MBPP B = 13/100, HumanEval B = 6/164, LCB B = 0/50, anchor 19/19.
physarum05b_code_skeleton_v5.planck archived.
physarum05b_code_skeleton_v5_ckpt100.planck archived (the 0/19 mid-flight snapshot, also a useful negative).
tools/surgery/output/code_skeleton_lora_v5/ includes: final adapter + 5 mid-checkpoints (ckpt_step100 … ckpt_step500).

What this proves

Anchor weight is a continuous lever, not a binary. Three data

points trace a line: 0 % → 0/19, 28 % → 7/19, 53 % → 15/19. A 4th point at ~70 % share + length-weighted loss should hit 17–19/19.

Stratified minibatches matter. BD6.4's pure shuffled batches

let many consecutive poison-only batches drift the LoRA between anchor revisits. BD6.5's anchor-poison-anchor-poison rhythm fixed that.

Mid-checkpoints are not always safer. ckpt100 here was 0/19

even though loss was lower than ckpt300. The LoRA is in a non-monotonic regime during the first epoch; final usually wins if you're going to make 1 epoch through a stratified curriculum.

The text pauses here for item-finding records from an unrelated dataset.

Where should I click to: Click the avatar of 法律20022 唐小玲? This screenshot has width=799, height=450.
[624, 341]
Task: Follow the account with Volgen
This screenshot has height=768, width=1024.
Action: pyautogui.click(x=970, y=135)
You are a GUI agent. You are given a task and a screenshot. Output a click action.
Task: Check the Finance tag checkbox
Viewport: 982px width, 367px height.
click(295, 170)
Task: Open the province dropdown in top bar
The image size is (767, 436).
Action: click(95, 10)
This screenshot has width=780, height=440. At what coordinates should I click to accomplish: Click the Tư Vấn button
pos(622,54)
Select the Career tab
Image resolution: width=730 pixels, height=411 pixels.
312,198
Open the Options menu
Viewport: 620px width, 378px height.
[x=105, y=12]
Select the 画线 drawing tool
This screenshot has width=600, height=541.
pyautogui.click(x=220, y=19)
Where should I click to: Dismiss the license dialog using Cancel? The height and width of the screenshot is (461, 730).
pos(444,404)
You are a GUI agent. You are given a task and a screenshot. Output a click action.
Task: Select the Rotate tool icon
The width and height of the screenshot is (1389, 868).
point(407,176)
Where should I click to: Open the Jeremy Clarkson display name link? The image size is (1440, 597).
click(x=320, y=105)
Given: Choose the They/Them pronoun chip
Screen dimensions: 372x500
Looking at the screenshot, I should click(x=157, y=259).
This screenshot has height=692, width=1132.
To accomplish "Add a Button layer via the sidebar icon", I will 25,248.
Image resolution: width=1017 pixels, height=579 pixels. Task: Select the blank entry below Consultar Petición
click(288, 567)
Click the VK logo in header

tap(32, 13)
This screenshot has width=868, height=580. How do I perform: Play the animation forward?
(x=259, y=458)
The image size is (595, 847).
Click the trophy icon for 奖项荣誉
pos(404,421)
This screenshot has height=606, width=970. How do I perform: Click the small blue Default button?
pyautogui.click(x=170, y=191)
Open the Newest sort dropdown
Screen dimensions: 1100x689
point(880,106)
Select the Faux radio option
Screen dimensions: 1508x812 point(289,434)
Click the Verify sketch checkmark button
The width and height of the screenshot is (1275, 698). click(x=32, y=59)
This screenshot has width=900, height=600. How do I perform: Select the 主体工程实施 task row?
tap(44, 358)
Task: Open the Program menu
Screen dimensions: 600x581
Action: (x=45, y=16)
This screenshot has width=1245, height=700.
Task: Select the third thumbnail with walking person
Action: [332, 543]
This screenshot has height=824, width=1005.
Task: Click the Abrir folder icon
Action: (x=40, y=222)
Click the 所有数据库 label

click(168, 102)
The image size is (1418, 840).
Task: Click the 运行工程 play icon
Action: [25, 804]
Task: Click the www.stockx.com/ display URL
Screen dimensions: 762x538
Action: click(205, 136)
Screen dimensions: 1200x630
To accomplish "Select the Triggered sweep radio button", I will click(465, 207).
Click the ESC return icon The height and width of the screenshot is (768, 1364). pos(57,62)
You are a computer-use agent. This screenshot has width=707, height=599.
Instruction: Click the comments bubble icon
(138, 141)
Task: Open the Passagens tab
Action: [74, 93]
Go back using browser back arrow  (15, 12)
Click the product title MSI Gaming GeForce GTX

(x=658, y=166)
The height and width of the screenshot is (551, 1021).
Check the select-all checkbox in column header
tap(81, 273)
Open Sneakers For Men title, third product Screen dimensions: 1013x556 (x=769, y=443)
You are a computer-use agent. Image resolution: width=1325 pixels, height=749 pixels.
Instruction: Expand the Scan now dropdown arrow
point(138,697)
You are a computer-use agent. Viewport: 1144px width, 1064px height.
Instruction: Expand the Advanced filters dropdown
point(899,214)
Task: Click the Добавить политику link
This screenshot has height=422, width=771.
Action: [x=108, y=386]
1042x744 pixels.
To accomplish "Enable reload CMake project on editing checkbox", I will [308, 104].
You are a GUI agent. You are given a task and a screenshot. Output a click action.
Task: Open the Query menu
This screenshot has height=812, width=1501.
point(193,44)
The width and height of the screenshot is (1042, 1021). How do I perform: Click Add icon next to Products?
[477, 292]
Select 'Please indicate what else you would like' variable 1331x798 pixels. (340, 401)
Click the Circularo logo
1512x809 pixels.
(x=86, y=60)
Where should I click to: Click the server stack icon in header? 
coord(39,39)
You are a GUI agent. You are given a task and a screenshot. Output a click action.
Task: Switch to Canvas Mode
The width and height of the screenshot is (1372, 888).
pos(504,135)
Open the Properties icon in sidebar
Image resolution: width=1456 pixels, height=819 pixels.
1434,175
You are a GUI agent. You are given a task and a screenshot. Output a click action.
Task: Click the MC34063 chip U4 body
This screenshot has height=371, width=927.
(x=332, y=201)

The strict gate is correct. 15/19 looks tantalizing but

shipping a pack that drops 4 known wins is exactly the production pollution the user banned. Reject means reject.

Files this pass touched

tools/surgery/train_code_skeleton_lora_bd6_5.py — new, stratified trainer with checkpointing
data/organ_surgery/phys05_code_skeleton/bd6_5_mixed_train.jsonl — 525-row weighted set
tools/surgery/output/code_skeleton_lora_v5/ — final adapter + 5 mid-checkpoints
tools/surgery/output/Physarum05B-CodeSkeleton-v5/ — merged HF dir (rejected)
physarum05b_code_skeleton_v5.planck — repacked (rejected, archived)
physarum05b_code_skeleton_v5_ckpt100.planck — mid-flight snapshot (rejected, archived)
src/organs/organ_manager.cpp::PHYS05_PACK — flipped to v5/ckpt100 then back to v1
reports/BD6_5_STRATIFIED_15_OF_19.md — this file

The runtime is on the production pack. The gate did its job. The trajectory 0→7→15 with the pattern locked to long-target anchors gives BD6.6 a narrow, well-posed problem to solve.